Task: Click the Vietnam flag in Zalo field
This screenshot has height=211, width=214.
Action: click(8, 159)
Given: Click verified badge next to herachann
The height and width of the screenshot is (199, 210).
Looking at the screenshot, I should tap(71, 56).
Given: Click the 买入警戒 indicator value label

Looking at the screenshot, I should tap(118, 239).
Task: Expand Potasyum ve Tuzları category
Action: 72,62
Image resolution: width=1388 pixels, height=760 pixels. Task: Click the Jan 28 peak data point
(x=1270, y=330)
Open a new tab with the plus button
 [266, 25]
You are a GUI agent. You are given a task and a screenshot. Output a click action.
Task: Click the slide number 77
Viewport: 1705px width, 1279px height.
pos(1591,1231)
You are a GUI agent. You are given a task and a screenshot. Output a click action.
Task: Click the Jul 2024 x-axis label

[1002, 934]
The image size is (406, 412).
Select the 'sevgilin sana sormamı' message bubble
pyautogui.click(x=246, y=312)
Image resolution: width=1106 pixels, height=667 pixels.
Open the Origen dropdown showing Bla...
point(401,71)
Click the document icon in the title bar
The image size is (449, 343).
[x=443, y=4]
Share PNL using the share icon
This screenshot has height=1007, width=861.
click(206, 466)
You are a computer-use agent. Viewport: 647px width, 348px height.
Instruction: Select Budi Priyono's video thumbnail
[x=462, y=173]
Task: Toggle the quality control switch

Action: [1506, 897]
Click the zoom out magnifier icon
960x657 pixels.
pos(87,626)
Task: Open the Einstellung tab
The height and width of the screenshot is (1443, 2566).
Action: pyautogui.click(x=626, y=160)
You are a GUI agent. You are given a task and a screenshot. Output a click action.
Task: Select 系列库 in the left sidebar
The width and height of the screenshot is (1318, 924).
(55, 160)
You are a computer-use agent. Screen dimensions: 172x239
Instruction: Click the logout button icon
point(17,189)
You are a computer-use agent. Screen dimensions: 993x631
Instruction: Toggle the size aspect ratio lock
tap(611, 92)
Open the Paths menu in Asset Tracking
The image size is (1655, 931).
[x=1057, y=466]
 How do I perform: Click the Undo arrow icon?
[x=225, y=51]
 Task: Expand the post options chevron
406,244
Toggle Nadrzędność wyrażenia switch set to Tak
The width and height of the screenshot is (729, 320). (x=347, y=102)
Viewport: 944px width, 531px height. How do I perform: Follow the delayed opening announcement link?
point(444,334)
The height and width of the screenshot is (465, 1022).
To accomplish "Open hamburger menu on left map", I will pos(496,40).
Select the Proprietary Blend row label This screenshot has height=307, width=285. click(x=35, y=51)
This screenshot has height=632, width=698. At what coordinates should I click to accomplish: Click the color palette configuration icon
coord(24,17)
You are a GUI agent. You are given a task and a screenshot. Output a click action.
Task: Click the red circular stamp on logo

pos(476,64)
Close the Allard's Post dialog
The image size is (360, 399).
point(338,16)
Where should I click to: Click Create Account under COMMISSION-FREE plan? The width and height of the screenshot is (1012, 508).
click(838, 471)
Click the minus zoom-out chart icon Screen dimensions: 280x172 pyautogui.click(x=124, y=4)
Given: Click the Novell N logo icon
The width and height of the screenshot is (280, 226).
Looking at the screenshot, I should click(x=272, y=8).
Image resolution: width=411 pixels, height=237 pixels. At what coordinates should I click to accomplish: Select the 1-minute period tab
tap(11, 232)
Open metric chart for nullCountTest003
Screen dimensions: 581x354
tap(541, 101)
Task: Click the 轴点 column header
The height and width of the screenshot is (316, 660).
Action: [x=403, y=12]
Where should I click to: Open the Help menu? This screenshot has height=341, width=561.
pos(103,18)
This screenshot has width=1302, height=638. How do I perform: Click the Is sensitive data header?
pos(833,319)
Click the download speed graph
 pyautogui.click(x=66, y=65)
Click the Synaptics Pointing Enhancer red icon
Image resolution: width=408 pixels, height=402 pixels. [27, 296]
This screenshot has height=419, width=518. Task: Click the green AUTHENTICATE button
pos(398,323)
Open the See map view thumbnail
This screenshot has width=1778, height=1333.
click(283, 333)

__TASK DETAILS__: Rewrite the records from the line with "Open the Paths menu in Asset Tracking" up to and including the line with "coord(24,17)", putting "caret" in place of "chevron" and leaving everything else unchanged.

__REPLY__:
Open the Paths menu in Asset Tracking
The image size is (1655, 931).
[x=1057, y=466]
 How do I perform: Click the Undo arrow icon?
[x=225, y=51]
 Task: Expand the post options caret
406,244
Toggle Nadrzędność wyrażenia switch set to Tak
The width and height of the screenshot is (729, 320). (x=347, y=102)
Viewport: 944px width, 531px height. How do I perform: Follow the delayed opening announcement link?
point(444,334)
The height and width of the screenshot is (465, 1022).
To accomplish "Open hamburger menu on left map", I will pos(496,40).
Select the Proprietary Blend row label This screenshot has height=307, width=285. click(x=35, y=51)
This screenshot has height=632, width=698. At what coordinates should I click to accomplish: Click the color palette configuration icon
coord(24,17)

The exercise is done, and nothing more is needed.